O dom de saber maravilhar-se está em estreita relação com pobreza: o frescor do olhar depende da capacidade de desembaraçar-se de si mesmo e está ligada à simplicidade de reconhecer que não se tem nenhum direito: quê coisa possuímos que não nos tenha sido dada? (cf. I Cor 4, 7). E, no mesmo sentido, o dom de maravilhar-se é muito próximo do espírito e infância. Não se trata aqui de uma regressão infantil; não se deve tender à infância como uma parada no crescimento ou uma volta atrás, ms caminhar na direção da infância futura, que está na ordem do Reino.

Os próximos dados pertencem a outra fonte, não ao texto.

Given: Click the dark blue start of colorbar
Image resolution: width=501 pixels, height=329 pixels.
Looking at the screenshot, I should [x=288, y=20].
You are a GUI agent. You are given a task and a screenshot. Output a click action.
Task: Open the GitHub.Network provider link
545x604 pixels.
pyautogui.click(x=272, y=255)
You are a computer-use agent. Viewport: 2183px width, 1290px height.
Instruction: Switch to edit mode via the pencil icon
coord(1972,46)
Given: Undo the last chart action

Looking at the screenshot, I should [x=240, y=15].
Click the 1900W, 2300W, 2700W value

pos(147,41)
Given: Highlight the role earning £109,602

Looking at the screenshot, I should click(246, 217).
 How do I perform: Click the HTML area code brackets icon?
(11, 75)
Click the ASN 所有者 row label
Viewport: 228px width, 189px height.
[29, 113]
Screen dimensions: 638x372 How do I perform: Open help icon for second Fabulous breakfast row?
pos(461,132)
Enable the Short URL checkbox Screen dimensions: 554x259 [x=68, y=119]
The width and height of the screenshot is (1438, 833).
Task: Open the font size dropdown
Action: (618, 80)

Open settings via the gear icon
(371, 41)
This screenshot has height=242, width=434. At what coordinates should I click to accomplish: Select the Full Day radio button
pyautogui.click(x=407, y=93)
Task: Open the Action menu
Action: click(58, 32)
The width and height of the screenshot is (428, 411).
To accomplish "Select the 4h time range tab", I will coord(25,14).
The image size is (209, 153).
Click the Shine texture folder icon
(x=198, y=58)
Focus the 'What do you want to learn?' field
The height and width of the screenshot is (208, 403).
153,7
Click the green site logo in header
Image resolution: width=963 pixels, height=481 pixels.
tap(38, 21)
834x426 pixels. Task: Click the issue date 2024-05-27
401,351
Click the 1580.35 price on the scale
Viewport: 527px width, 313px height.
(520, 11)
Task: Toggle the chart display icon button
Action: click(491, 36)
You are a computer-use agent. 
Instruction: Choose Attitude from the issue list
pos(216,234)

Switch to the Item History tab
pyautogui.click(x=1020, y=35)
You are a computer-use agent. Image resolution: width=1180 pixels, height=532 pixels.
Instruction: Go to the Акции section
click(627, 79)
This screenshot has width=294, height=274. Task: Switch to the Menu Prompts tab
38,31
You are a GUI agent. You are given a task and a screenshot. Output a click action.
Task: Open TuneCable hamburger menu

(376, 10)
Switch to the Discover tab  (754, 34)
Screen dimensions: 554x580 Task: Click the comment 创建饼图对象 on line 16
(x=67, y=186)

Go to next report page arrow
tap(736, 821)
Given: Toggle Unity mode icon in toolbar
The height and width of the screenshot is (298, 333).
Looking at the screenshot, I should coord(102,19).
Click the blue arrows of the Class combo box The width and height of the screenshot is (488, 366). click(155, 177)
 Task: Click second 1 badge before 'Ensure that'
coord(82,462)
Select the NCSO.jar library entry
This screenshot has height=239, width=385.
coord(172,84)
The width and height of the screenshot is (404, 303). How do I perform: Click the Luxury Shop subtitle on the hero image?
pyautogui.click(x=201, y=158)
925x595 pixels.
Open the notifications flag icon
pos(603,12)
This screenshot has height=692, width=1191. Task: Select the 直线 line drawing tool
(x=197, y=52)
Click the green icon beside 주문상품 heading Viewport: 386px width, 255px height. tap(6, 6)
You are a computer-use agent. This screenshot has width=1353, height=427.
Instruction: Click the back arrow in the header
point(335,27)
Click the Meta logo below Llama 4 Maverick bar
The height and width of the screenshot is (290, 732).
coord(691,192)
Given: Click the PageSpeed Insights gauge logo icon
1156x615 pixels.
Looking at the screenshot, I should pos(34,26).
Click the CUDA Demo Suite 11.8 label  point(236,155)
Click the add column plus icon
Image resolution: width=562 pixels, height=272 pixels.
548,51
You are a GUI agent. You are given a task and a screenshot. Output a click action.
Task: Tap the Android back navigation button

O segredo do espírito de maravilhar-se reside, talvez, na
capacidade de conjugar duas atitudes quase contraditórias: aquela de querer
tudo e aquela de contentar-se com pouquíssimo.
Mas estas duas atitudes não podem estar uma sem a outra.
Querer tudo, agora, é impaciência do desejo, o estágio do lactente. E crescer é
aprender a transformar as necessidades em desejos e administra-los. Querer tudo
é viver na irrealidade que sempre desilude, porque aquele desejo imediato recai
sobre nós, como uma acusação de insucesso e de impotência. Então, é
verdadeiramente a morte do maravilhar-se.
Por outro lado, contentar-se unicamente com pouquíssimo é
insidiar-se na mediocridade, é ter podado tanto as asas de nossos desejos, que
eles não se sustentam mais. Estar satisfeito a preço baixo: atitude do cético,
também ela é a morte do maravilhar-se.
Existe, no entanto, em cada uma destas atitudes, alguma
coisa de justo: querer tudo corresponde aquele desejo do infinito em nós, é o
que nos caracteriza como seres humanos, chamados a ser infinitamente mais do
que somos. E isto é sinal de que fomos feitos por Deus para nos tornarmos seus
hóspedes e seus amigos. Mas, por isso mesmo, este desejo infinito não deve
fixar-se e finalizar-se em outra coisa que não seja Deus mesmo e seu Reino.
Desejar infinitamente alguma coisa finita não seria o cúmulo do absurdo? É
esta, no entanto nossa eterna tentação. Eis porque – e aqui a fé alcança a
psicologia – este desejo deve ser continuamente reconduzido para além de si
mesmo.
Por outro lado, ainda, contentar-se com pouco esconde uma
sabedoria, um sadio realismo, uma autêntica humildade, a consciência de viver
num mundo em transformação e de estar em uma situação de exílio e de êxodo. Já
pudemos experimentar o quanto as coisas sejam difíceis e como poucas sejam bem
sucedidas, e nunca aos cem por cento. Sim, é sabedoria saber reconhecer o que é
positivo, mesmo se está situado mais próximo do nada do que do tudo. Sim, é
sabedoria dizer: «não é tudo, mas é mais que nada!».
É igualmente verdadeiro, porém, que este são realismo não
pode manter-se como sabedoria autêntica, pobreza espiritual e fonte de
maravilha se ele não é substituído pelo desejo infinito, que o eleva e,
imensamente, o dilata. Como também, o desejo infinito não pode permanecer
abertura sobre o futuro se ele não for substituído pela cotidiana
disponibilidade de contentar-se com pouco. E assim, o presente, na sua
relatividade, nas suas ambigüidades, não será desvalorizado pela expectativa do
futuro, quer dizer, do Reino. Na verdade, querer tudo e contentar-se com pouco
é o segredo de uma maravilha que não é nem ingênua nem ilusória.
P.-Y. Emery, Le don d’émerveillement, 200-201.
2 comentários:
"Querer todo y contentarse con poco". Una preciosa reflexión que consuela a aquellos que sentimos la maravilla de la vida en las cosas más pequeñas pero que, al mismo tiempo, estamos sedientos de un sentido trascendente. Urgencia vital, casi dolorosa, que solo consuela esos instantes de sencilla felicidad, como el que produce la lectura de tus palabras, querido amigo.
Pax.
Caro Ray! Gracias por compartír de esa sed... solo ella nos alumbra en la Noche! es bueno no estar solos en buscarla!